Oct 18, 2023 - News

Gun-related homicides are on the rise in Tampa

Illustration of a sun with the rays made from bullets.

Illustration: Aïda Amer/Axios

Tampa's rate of firearm-related homicides ticked up in recent years, according to an analysis by the left-leaning Center for American Progress Action Fund provided exclusively to Axios.

The big picture: The cities with the highest rates are clustered in the South, generally in red states with less restrictive gun laws, the analysis shows.

  • There's a distinct gap between urban firearm homicide rates in blue states — which tend to have stronger gun safety laws — and those in red states.

Why it matters: The report argues that the findings refute Republican narratives that progressive policies stoke more crime in cities.

By the numbers: There were 8.8 firearm-related homicides per 100,000 Tampa residents in 2015. That figure ballooned in 2020, fell slightly in 2021 and eventually settled at 13.2 in 2022.

Zoom out: The average gun homicide rate in blue-state cities was 7.2 per 100,000 residents from 2015 to 2022, the analysis found.
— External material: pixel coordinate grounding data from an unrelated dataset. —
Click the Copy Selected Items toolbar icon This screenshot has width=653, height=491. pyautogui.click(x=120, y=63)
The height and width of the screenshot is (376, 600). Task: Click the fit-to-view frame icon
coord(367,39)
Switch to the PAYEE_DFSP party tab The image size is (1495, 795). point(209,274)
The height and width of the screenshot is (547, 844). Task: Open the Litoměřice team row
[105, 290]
In red-state cities, it was 11.1 deaths per 100,000 during the same time period.

Data: Center for American Progress Action Fund analysis of Gun Violence Archive data; Note: Based on 2021 population estimates. Gun homicide data as of Aug. 31, 2023; Chart: Axios Visuals
Data: Center for American Progress Action Fund analysis of Gun Violence Archive data; Note: Based on 2021 population estimates. Gun homicide data as of Aug. 31, 2023; Chart: Axios Visuals

The intrigue: Tampa's Democratic Mayor Jane Castor has called for "sensible gun control," held events aimed at curbing gun violence and criticized state efforts to loosen firearm regulation. But state law prohibits her and other local officials from creating any ordinance on the matter.
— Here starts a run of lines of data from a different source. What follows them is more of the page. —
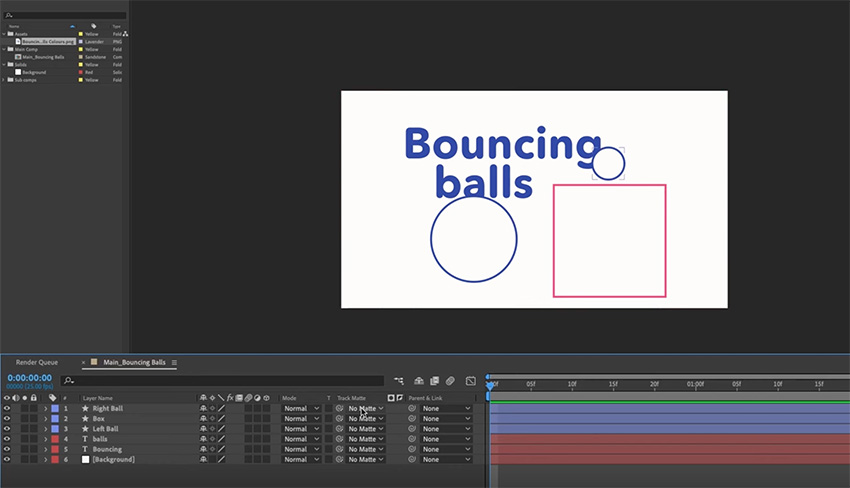Hide the [Background] layer eye
Viewport: 850px width, 488px height.
pyautogui.click(x=6, y=459)
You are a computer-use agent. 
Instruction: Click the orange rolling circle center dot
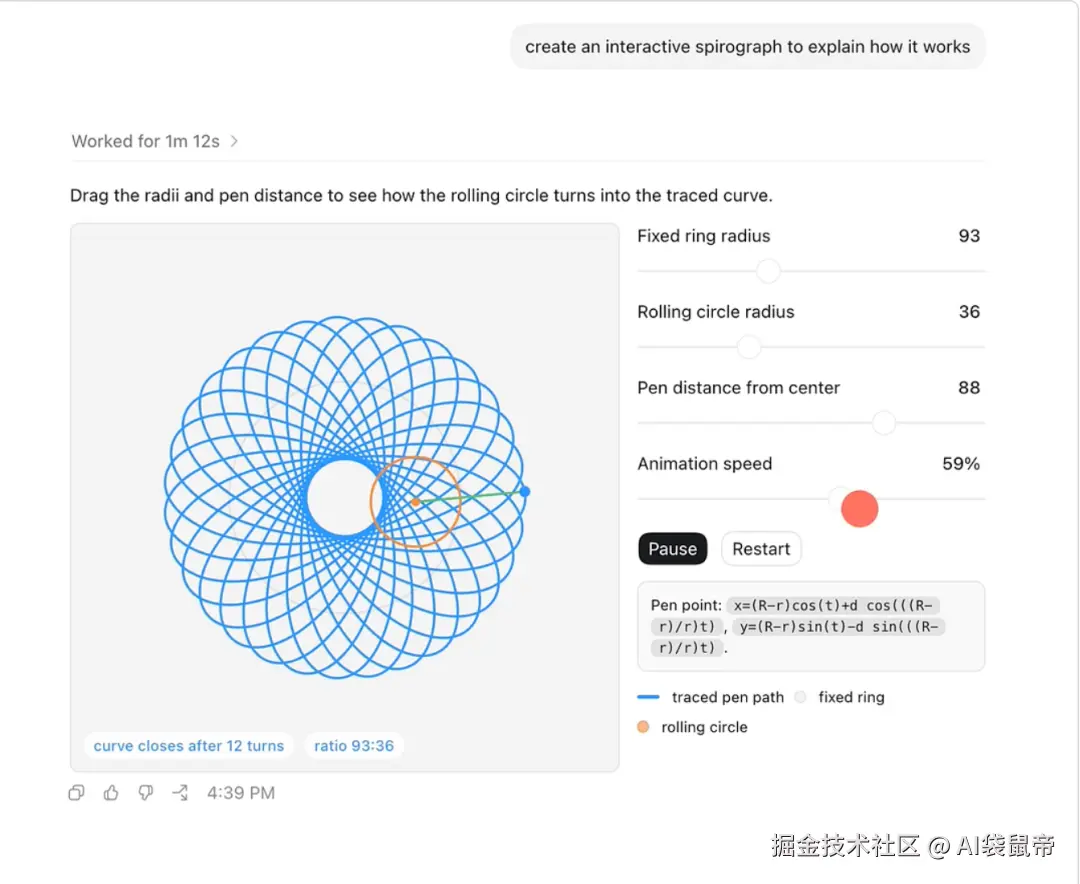[x=415, y=502]
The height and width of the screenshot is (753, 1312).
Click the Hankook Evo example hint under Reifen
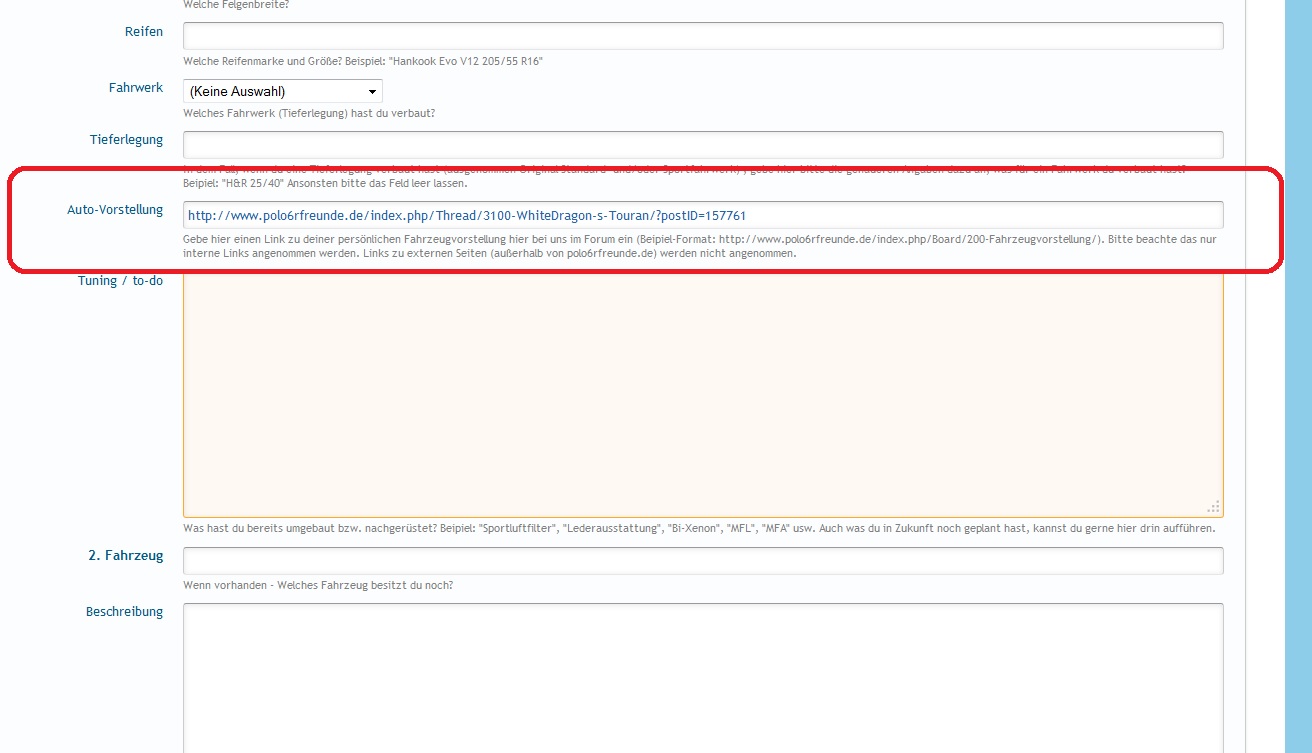tap(363, 62)
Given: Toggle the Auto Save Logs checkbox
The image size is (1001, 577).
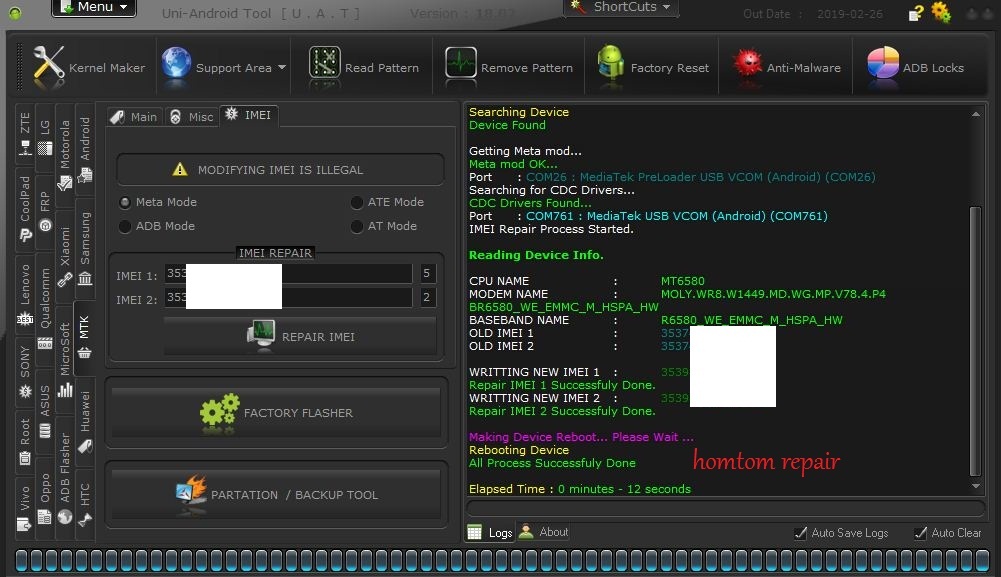Looking at the screenshot, I should (801, 533).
Catch up quick: The tug-of-war between Florida and its local governments over gun control traces back three decades. The Legislature enacted a law in 1987 that preempted local ordinances and allowed the state to assume exclusive authority over firearms and ammunition regulation.

  • The preemption statute, however, lacked teeth. It dealt no penalties to cities or counties that ignored the restriction and still enforced their own gun ordinances.
  • In 2011, then-state Rep. Matt Gaetz sponsored legislation to strengthen Florida's authority on firearm regulation. It empowered the state to impose fines on local governments that defied the statute.
  • More than 30 cities, including St. Petersburg and Dunedin, filed a constitutional challenge, and in 2019, a trial court judge struck down the penalties set in Gaetz's law. An appeals court later ruled in favor of the state and reinstated most of them.

Be smart: What's happening in Tampa is not uncommon. Cities typically don't have much control over gun laws, experts tell Axios.

  • "A lot of cities are bound by state-level policies," said Dan Semenza, an assistant professor at Rutgers. "There's often little wiggle room for cities to be able to go far and beyond the policies that states have on the books."